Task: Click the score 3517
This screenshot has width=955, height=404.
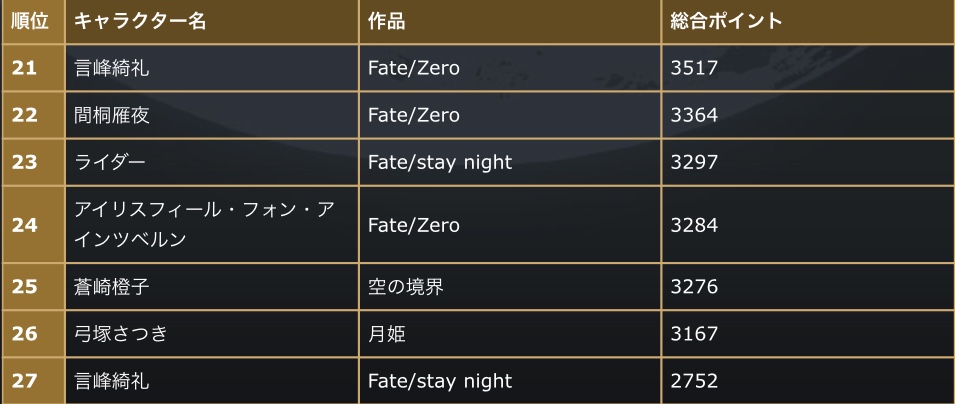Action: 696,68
##########
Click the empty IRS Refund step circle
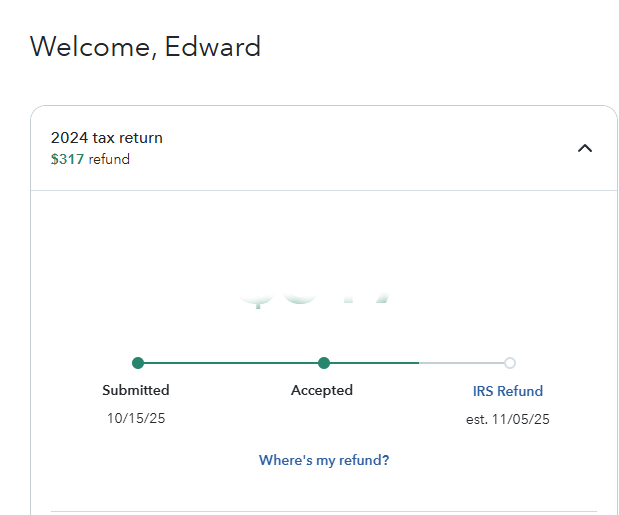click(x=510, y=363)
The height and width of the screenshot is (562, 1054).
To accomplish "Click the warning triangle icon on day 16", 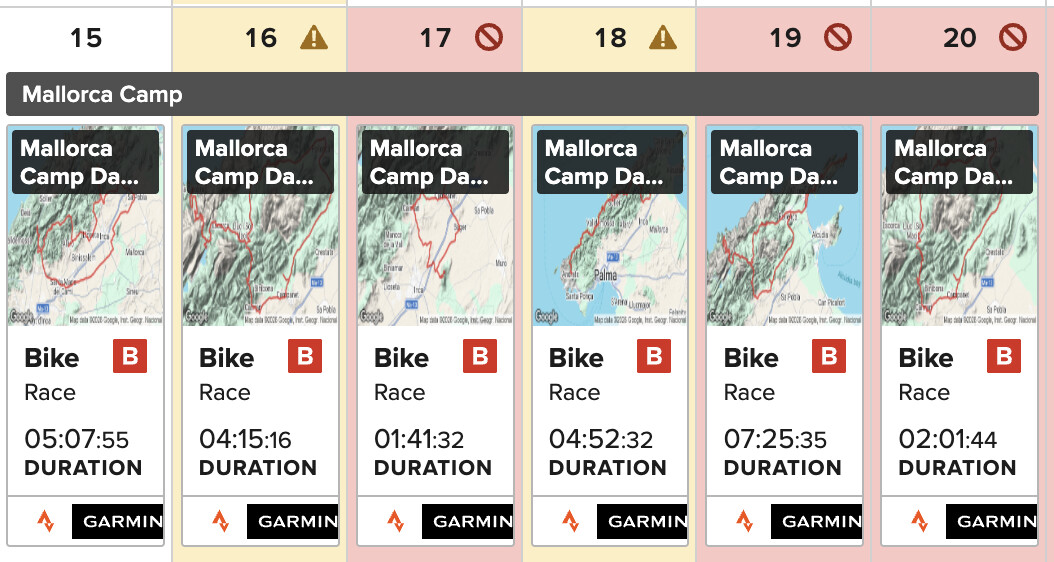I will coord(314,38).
##########
Reproduce the records verbatim from the line containing "Task: Click the score 3517" through the line containing "Action: 696,68", including both of those lines, and omit the pictures from your answer.

Task: Click the score 3517
This screenshot has width=955, height=404.
Action: 696,68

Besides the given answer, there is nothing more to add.